In the copy, include exactly the lines from the one with "The width and" through the end of the data and no others, both ends kept, with every picture left out.

=== Begin Enclosure ===

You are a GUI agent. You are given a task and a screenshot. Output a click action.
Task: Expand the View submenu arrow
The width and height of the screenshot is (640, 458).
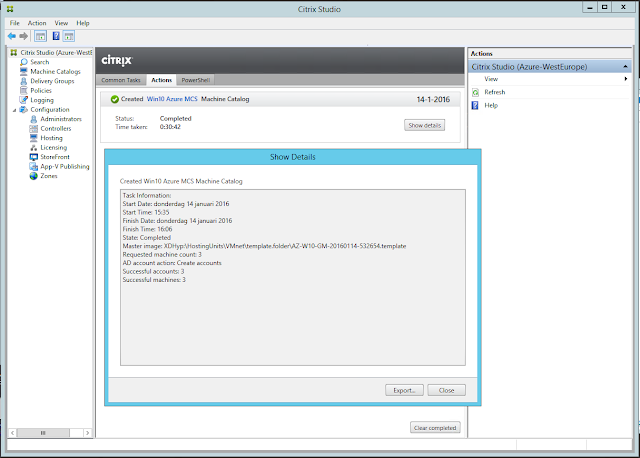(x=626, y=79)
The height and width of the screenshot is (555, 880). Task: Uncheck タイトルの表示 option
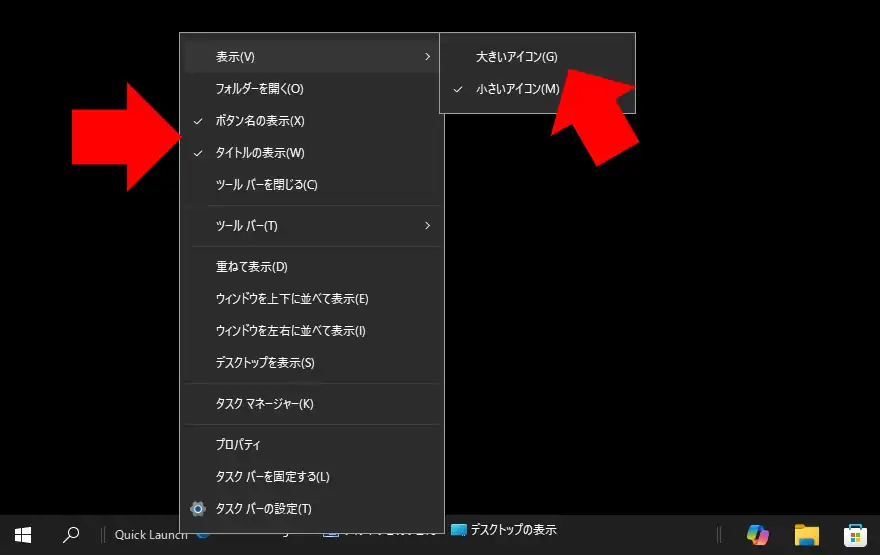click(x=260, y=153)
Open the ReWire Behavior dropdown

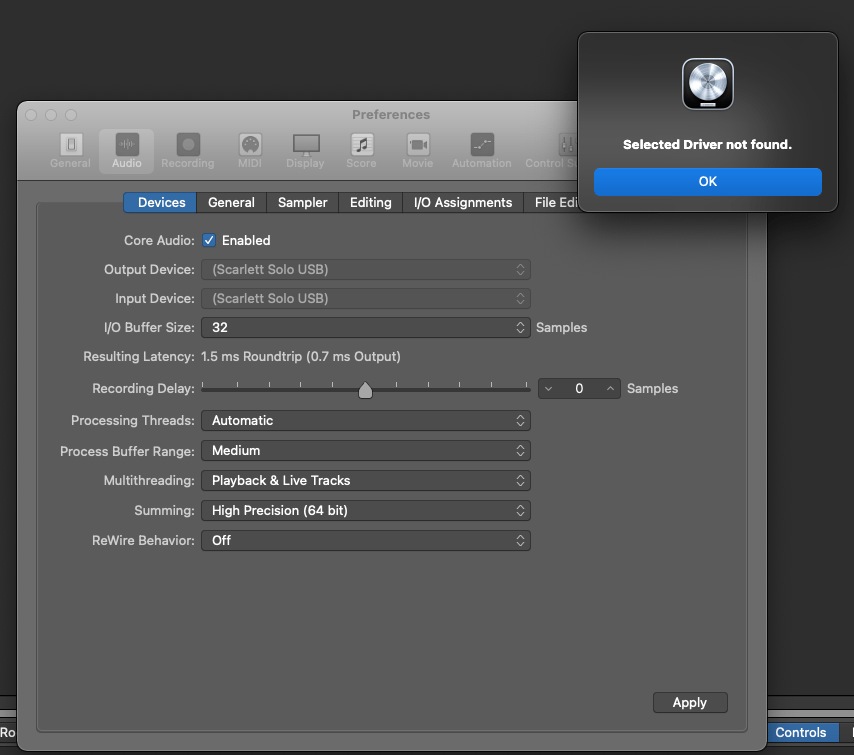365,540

=== End Enclosure ===

__Finished task__:
The width and height of the screenshot is (640, 458).
(x=626, y=79)
The height and width of the screenshot is (555, 880). Task: Uncheck タイトルの表示 option
click(x=260, y=153)
Open the ReWire Behavior dropdown

365,540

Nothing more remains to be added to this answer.